§ **Dokumen**
::::::
Pasukan Israel Meningkatkan Serangan di Quneitra, Melanggar Kedaulatan Suriah

ORBITINDONESIA.COM - Unit militer Israel melakukan serangan lintas batas baru ke provinsi Quneitra, Suriah, pada hari Minggu, 23 November 2025, yang semakin melanggar integritas teritorial negara tersebut, sebagaimana dilaporkan oleh media resmi Suriah.

Operasi tersebut melibatkan pasukan yang bergerak maju ke bagian utara pedesaan dan mendirikan pos pemeriksaan di dekat persimpangan Ain al-Bayda, tempat mereka berhenti dan memeriksa kendaraan sipil.

Sebuah unit Israel dikerahkan di persimpangan strategis dan melakukan penggeledahan terhadap mobil-mobil yang lewat, sebagaimana disiarkan oleh TV pemerintah Al-Ikhbariya.

Menurut laporan terperinci dari Kantor Berita Arab Suriah (SANA), sebuah pasukan yang terdiri dari tiga kendaraan militer bergerak maju lebih jauh ke wilayah tersebut, menyebar di antara kota Jubata al-Khashab dan desa Ofaniya serta Ain al-Bayda. Sebuah pasukan Israel yang terpisah juga dilaporkan telah melancarkan serangan di dekat desa Umm Batina dan al-Ajraf di Quneitra tengah.
::::::
§ **Bahan**

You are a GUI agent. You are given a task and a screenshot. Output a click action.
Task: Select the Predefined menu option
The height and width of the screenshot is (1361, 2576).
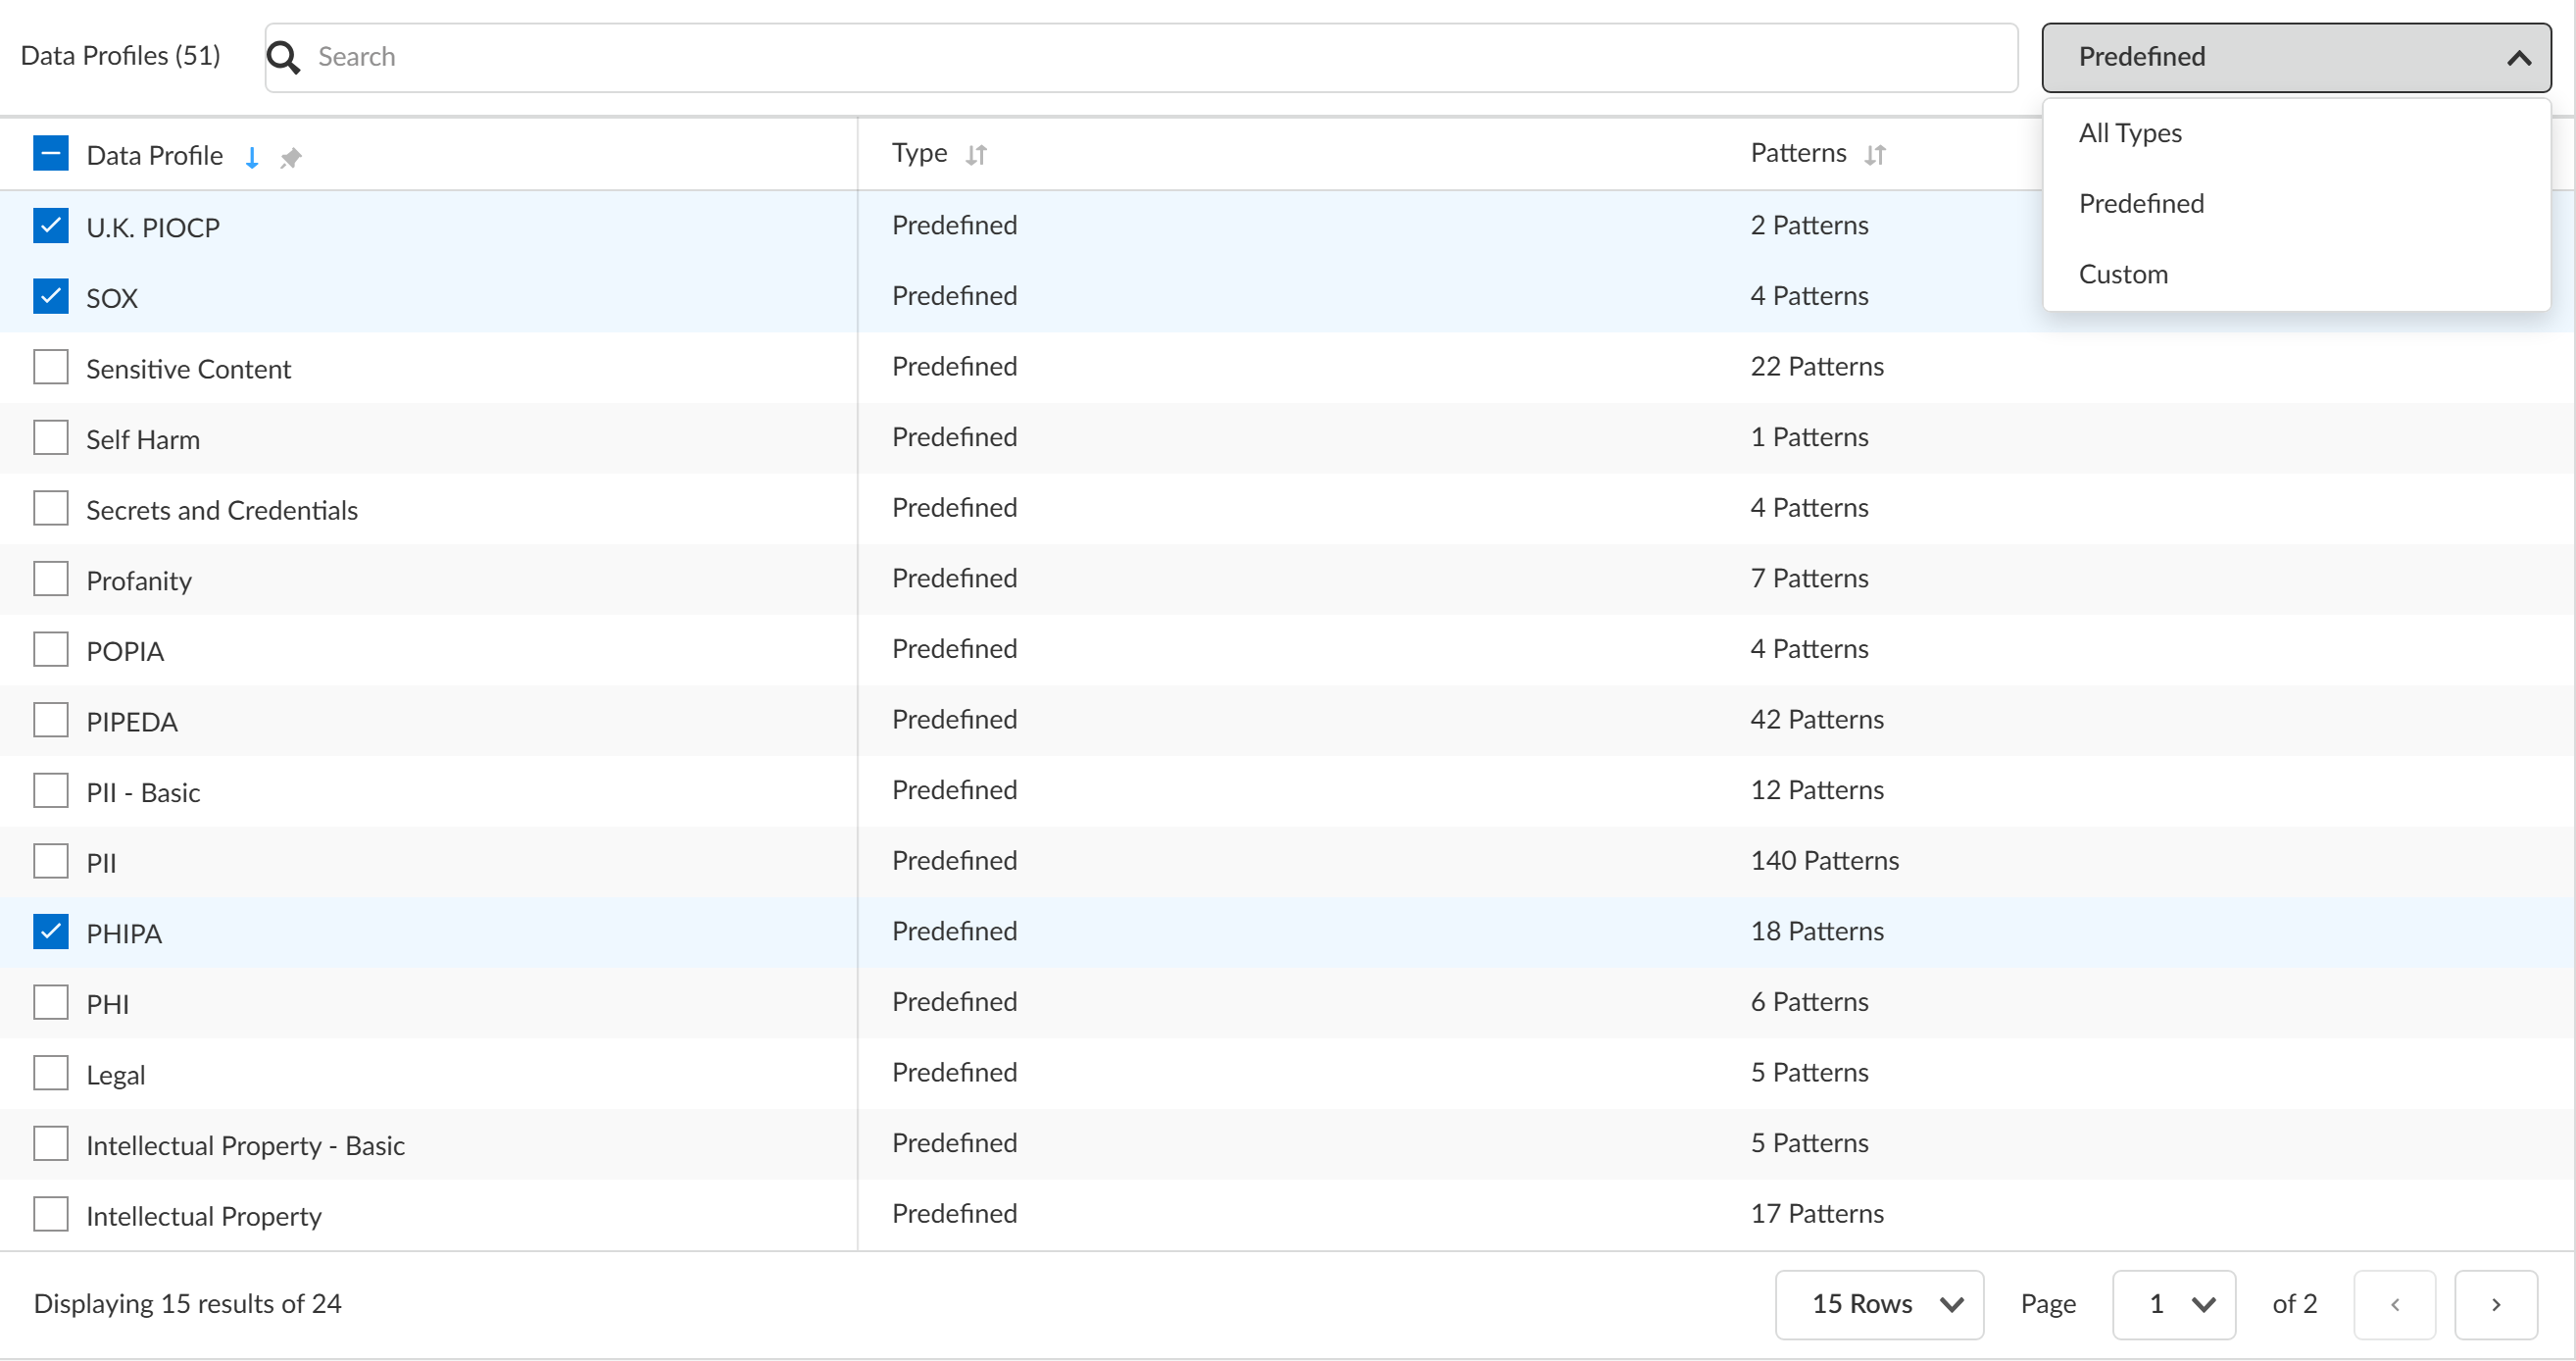[x=2141, y=204]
::::::
§ **Soal Singkat A**
Sebutkan semua nama kota, desa, dan persimpangan yang disebut dalam berita tentang serangan di Quneitra, tanpa menghitung nama provinsi Quneitra sendiri.
§ **Soal Singkat B**
Salin dengan tepat bagian berita tentang serangan di Quneitra, mulai dari "Operasi tersebut melibatkan" dan berakhir pada "di Quneitra tengah.".
§ **Soal Singkat C**
Tulis kelanjutan berita tentang serangan Israel di Quneitra, dimulai setelah kalimat terakhirnya.
Data di atas tidak diperlukan untuk latihan ini.

§ **Jawaban Latihan A**
Ain al-Bayda, Jubata al-Khashab, Ofaniya, Umm Batina, al-Ajraf

§ **Jawaban Latihan B**
Operasi tersebut melibatkan pasukan yang bergerak maju ke bagian utara pedesaan dan mendirikan pos pemeriksaan di dekat persimpangan Ain al-Bayda, tempat mereka berhenti dan memeriksa kendaraan sipil.

Sebuah unit Israel dikerahkan di persimpangan strategis dan melakukan penggeledahan terhadap mobil-mobil yang lewat, sebagaimana disiarkan oleh TV pemerintah Al-Ikhbariya.

Menurut laporan terperinci dari Kantor Berita Arab Suriah (SANA), sebuah pasukan yang terdiri dari tiga kendaraan militer bergerak maju lebih jauh ke wilayah tersebut, menyebar di antara kota Jubata al-Khashab dan desa Ofaniya serta Ain al-Bayda. Sebuah pasukan Israel yang terpisah juga dilaporkan telah melancarkan serangan di dekat desa Umm Batina dan al-Ajraf di Quneitra tengah.

§ **Jawaban Latihan C**
Pola Meningkatnya Ketegangan

Belum ada pernyataan langsung dari tentara Israel atau otoritas resmi Suriah mengenai insiden-insiden spesifik ini. Namun, peristiwa-peristiwa ini merupakan bagian dari konteks yang lebih luas dari operasi Israel yang semakin intensif di wilayah Quneitra.

Sumber-sumber lokal telah berulang kali mengeluhkan kemajuan Israel ke lahan pertanian, perusakan kawasan hutan yang luas, penangkapan penduduk, dan pendirian pos-pos pemeriksaan militer yang terus-menerus.

Konteks Regional dan Pelanggaran yang Lebih Luas

Waktu serangan ini sangat krusial, menyusul jatuhnya rezim Bashar al-Assad pada akhir tahun 2024. Sejak Desember tahun itu, aksi militer Israel telah mencakup lebih dari 1.000 serangan udara di Suriah dan lebih dari 400 serangan lintas batas ke provinsi-provinsi selatannya, menurut data pemerintah Suriah.

Dalam sebuah langkah signifikan yang mengubah status quo, Israel juga memperluas pendudukannya di Dataran Tinggi Golan Suriah dengan merebut zona penyangga demiliterisasi, sebuah pelanggaran langsung terhadap Perjanjian Pelepasan 1974.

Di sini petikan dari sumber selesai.